Apart from the other things, what strikes one the most about the promise and potency of the E-commerce market in India is the sheer revenue figure it holds. Wondering how? Very well then!

According to the India Brand Equity Foundation, the revenue from the sector is expected to increase from USD 39 billion in 2017 to a massive USD 120 billion in 2020.

Does this tell us something? Well, do the math and you realize that the overall revenue from the E-commerce sector in India is expected to grow by around 51 percent. If that’s not encouraging enough for a country that currently has around 627 million internet users (quoting- Economic Times), then perhaps it helps to know that the growth rate of revenue is the highest in the world.

Over the course of the past few years, there’s been a major factor that is driving change in the realm of E-commerce. So what is it? Well, in India, 100 percent FDI is allowed in B2B commerce and around 100 percent FDI under the automatic route. Fact!

But well, while that’s a rosy and certainly promising picture, what the World Bank has had to say in a recent observation tells a slightly different story, one would think.

According to the latest report published by the Economic Times, the World Bank has made some observations with reference to the contribution of online sales to India’s overall retail sales.

So one wonders what has the World Bank shared? Well, surprising as it may appear, the fact is that the overall contribution of online sales to India’s total retail sales is around 1.6 percent.

Now in a country where much of the urban focus- in major metropolitan cities like Delhi, Mumbai, Hyderabad, Bangalore, Chennai et cetera- seems to have, for a while, been toward renowned online platforms for shopping- doesn’t the finding come as a bit of a surprise?

In addition to the above, the World Bank also shared the following in the Economic Times report, and we quote:

The World Bank said a survey of more than 2,200 firms showed that most of the cross border e-commerce was conducted with extra-regional partners, such as China, the UK and the US. Referring to various studies, it said mobile phones, electronic and computer accessories, clothing, footwear, fashion accessories and consumer durables were most traded in India. The bank said that while Indians and Pakistanis transact online significantly, the likes of Bangladesh and Nepal fare worse than many African countries on most e-commerce indicators. In addition, the pervasive lack of trust between countries in the region hurts the trade.
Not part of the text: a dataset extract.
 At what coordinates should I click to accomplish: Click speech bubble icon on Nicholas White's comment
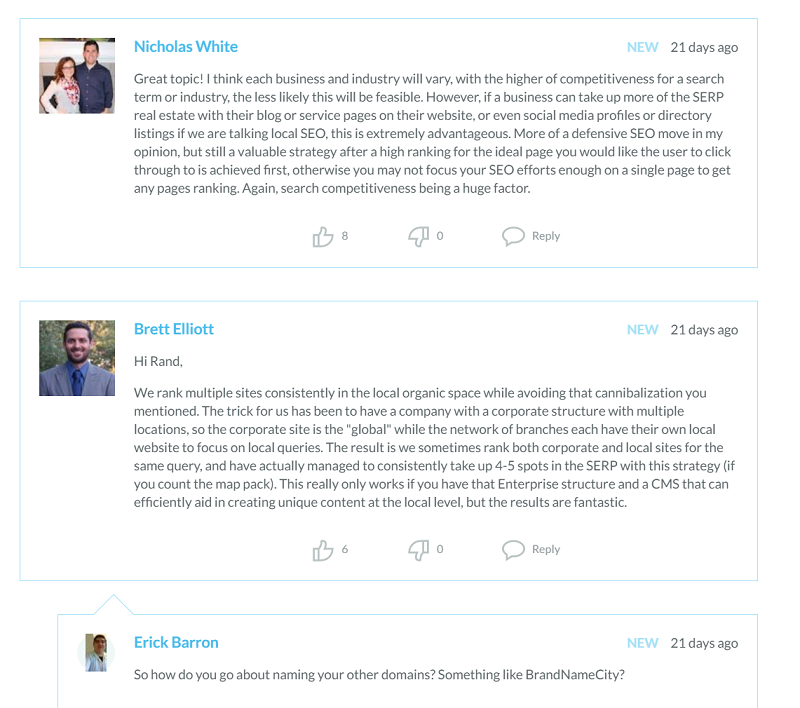pyautogui.click(x=513, y=236)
Furthermore, the following was revealed:

Firm choice is distorted by existing regulations in South Asia. For example, in countries such as India and Sri Lanka, foreign multi-brand retailers cannot have their own inventory, and international giants like Amazon, Flipkart and Daraz must only operate as pure marketplaces.

That said, one reckons the relatively easy norms that seem to favor the E-commerce giants may be one of the reasons that may have curtailed the rise of other multi-brand retailers, thus restricting that ease of functioning with which they would give competition to the mega retailers.